Abstract: *On the Revival of Chinese Medicine*
Author: Li Zhizhong
To date, the sciences born of human rational thought can broadly be sorted into two great kinds: systems-science and reductionist science, or, the science of the metaphysical and the science of the physical. Chinese medicine and Western medicine flow in two separate streams, each belonging to its own class. The two share the same aim of preventing and treating disease, but because the human being as an integrated whole is complex, each takes some particular part of that whole as its object, viewed from a different angle and at a different level. Their methods of research therefore differ, and the concepts and categories they form each become their own system.

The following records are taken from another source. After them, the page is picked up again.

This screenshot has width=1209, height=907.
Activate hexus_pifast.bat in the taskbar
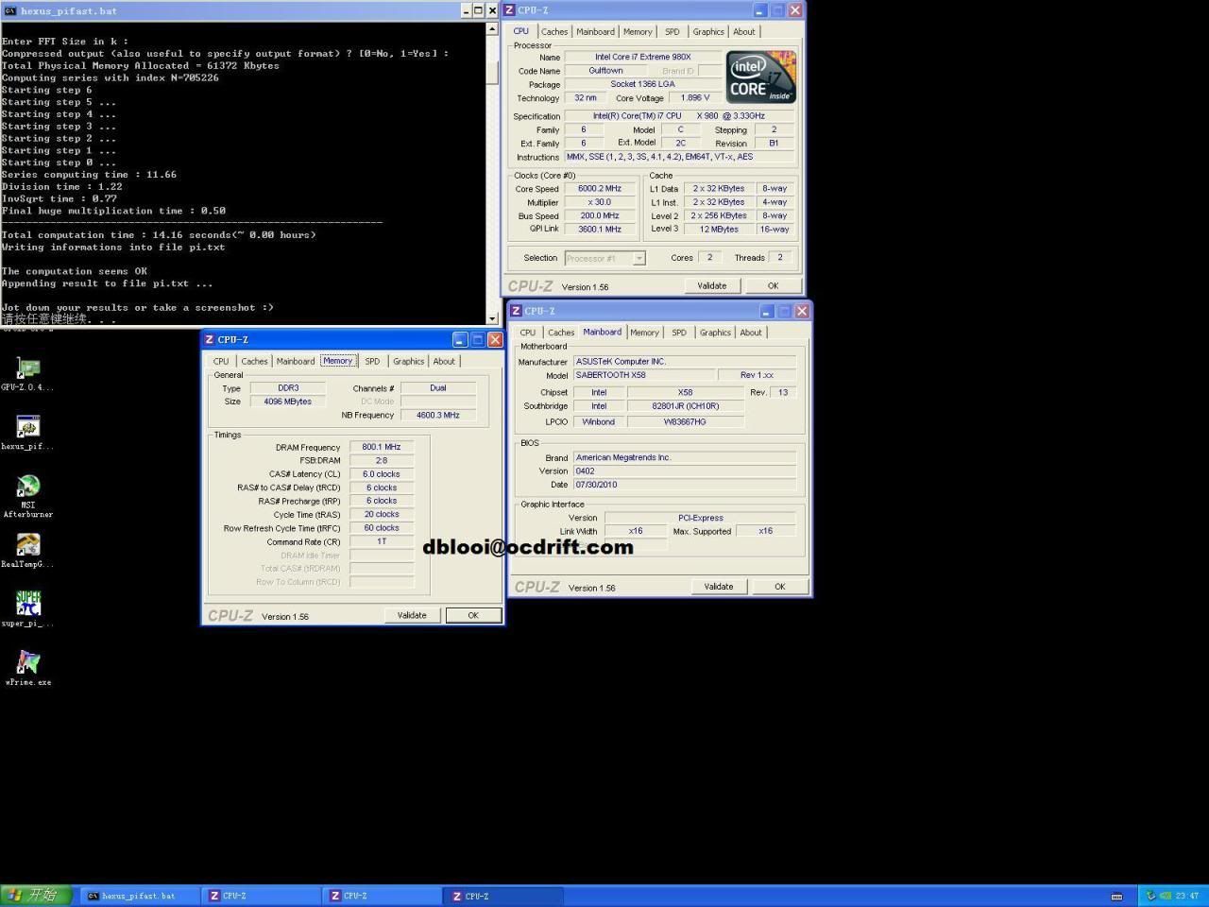pyautogui.click(x=138, y=896)
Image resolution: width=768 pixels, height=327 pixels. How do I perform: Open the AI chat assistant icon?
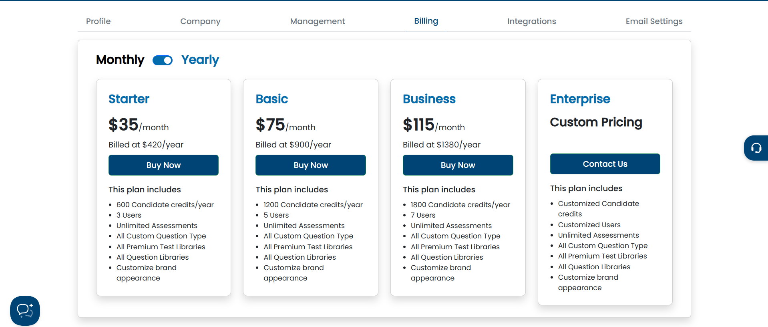pos(25,311)
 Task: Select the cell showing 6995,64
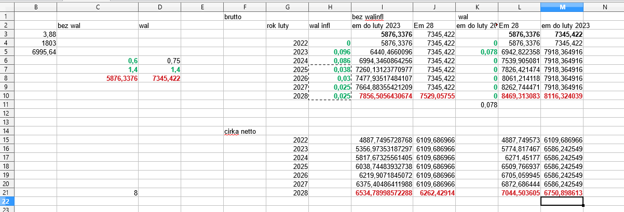35,52
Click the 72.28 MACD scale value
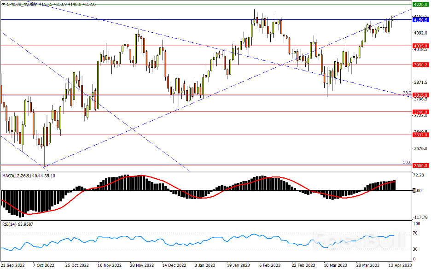The image size is (431, 270). (x=419, y=176)
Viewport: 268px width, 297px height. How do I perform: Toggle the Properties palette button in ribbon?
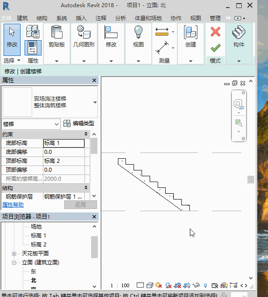pos(33,47)

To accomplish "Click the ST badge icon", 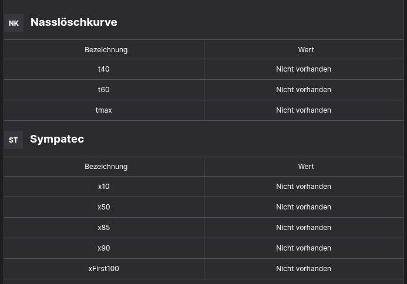I will [x=14, y=140].
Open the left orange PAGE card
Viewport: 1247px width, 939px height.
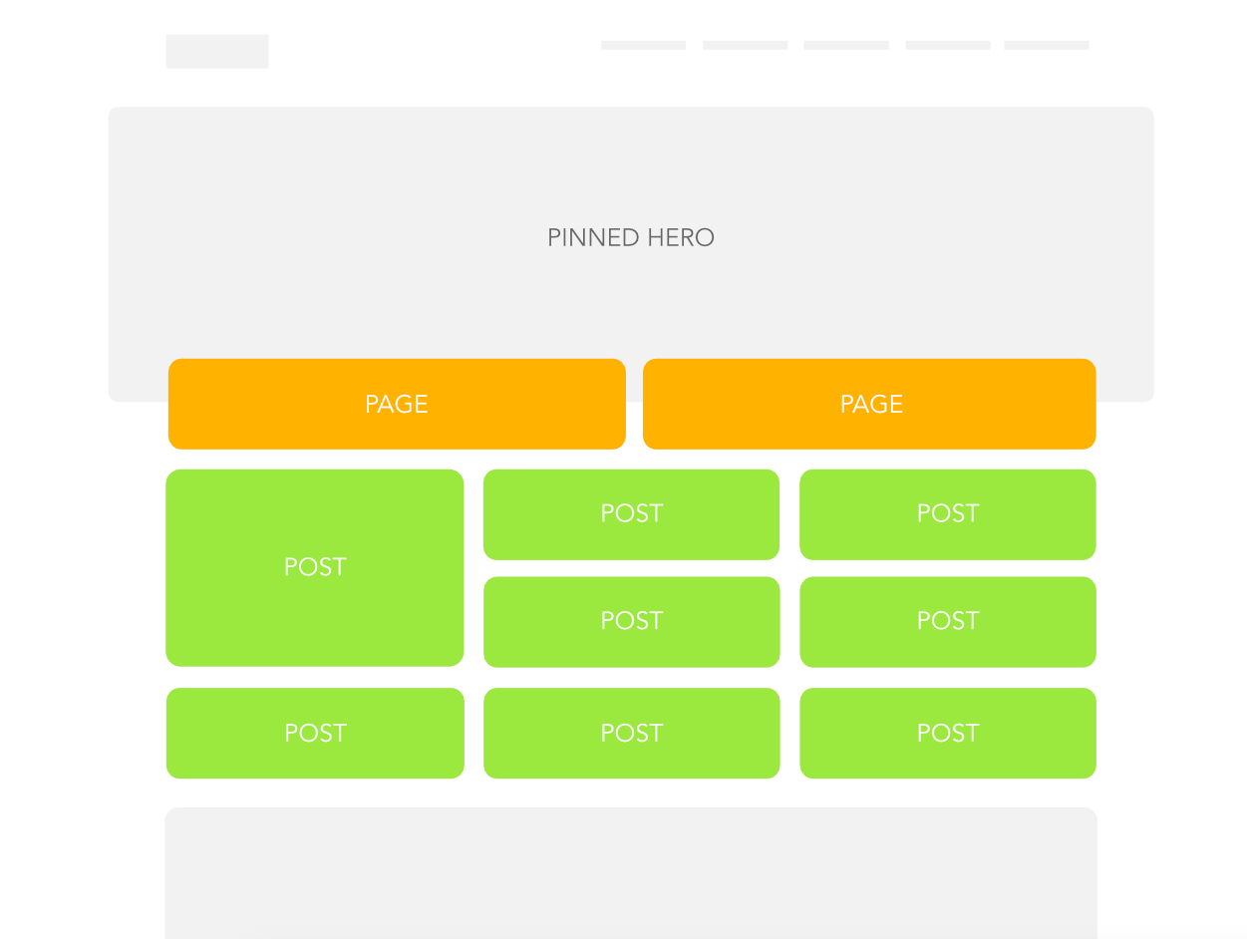[397, 404]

Over the past hundred years, under the influence of "modern scientism," a current of thought that uses the methods of reductionist science to verify, interpret, and reshape Chinese medicine has constantly hindered Chinese medicine's self-completion and development by its own inner scientific laws.
This book begins from a comparative study of Eastern and Western cultures and sciences, takes as its core a comparative study of the foundational theories of the two medical systems, and applies wide-ranging and original rational thought to the century-long bewilderment shared by the Chinese-medicine field. It argues for modern definitions of Chinese medicine's core concepts; discusses the place and role of Chinese medicine in contemporary human medicine; analyzes the cultural and historical causes of the hundred-year bewilderment; explores the feasibility and sustainability of Chinese medicine's revival; and on a number of academic topics, sets out the author's penetrating views.

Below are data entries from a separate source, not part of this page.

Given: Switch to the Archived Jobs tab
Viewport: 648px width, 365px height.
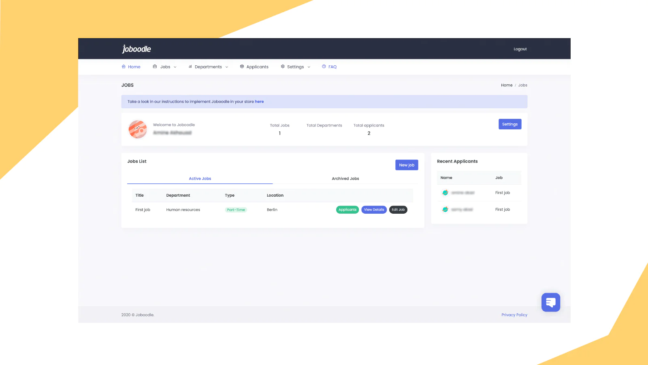Looking at the screenshot, I should pos(345,178).
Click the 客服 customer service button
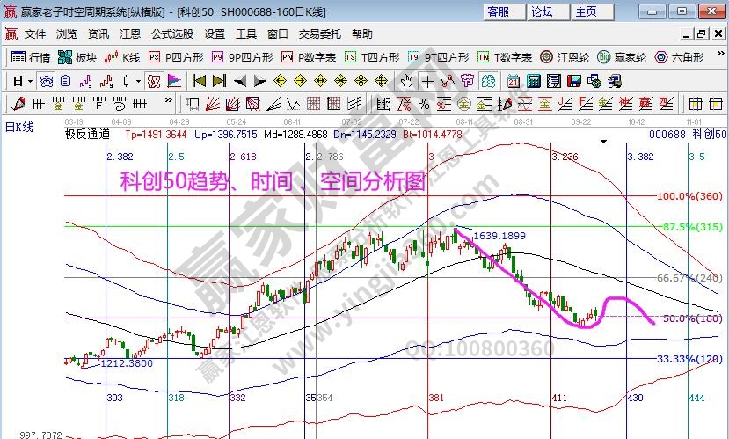 point(498,11)
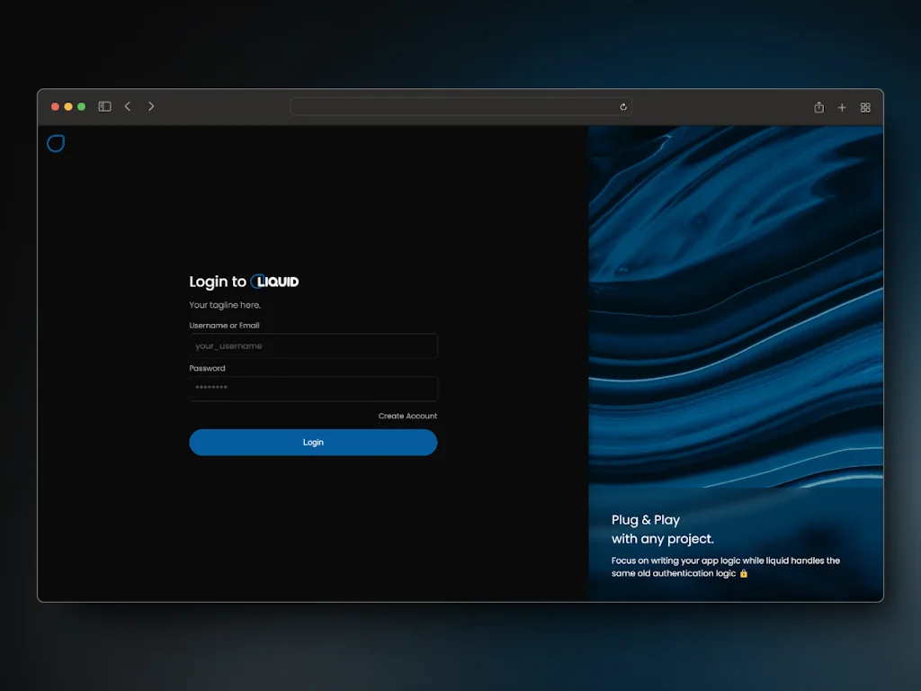Click the blue liquid wave artwork panel
The height and width of the screenshot is (691, 921).
pos(736,315)
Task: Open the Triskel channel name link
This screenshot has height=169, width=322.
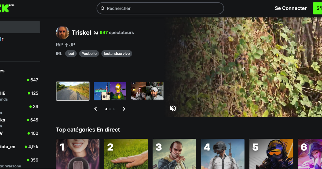Action: click(x=82, y=33)
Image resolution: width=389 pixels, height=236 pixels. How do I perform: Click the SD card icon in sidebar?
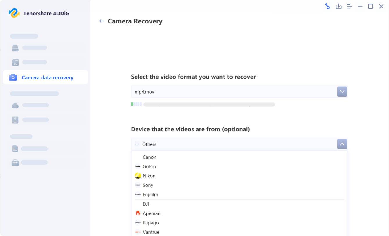(x=15, y=62)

The book is rich in evidence, rigorous in logic, plain in language, and clear in standpoint. It has been praised by the famous contemporary Chinese-medicine specialist Professor Deng Tietao as "a good book written with one's heart and blood." Its publication is a not-to-be-missed study material for students beginning in Chinese medicine, for professional scholars engaged in theoretical and clinical research, for administrators in clinical care, teaching, and research, and for science-studies and soft-science experts working on the future development of Chinese medicine — of important research and reference value.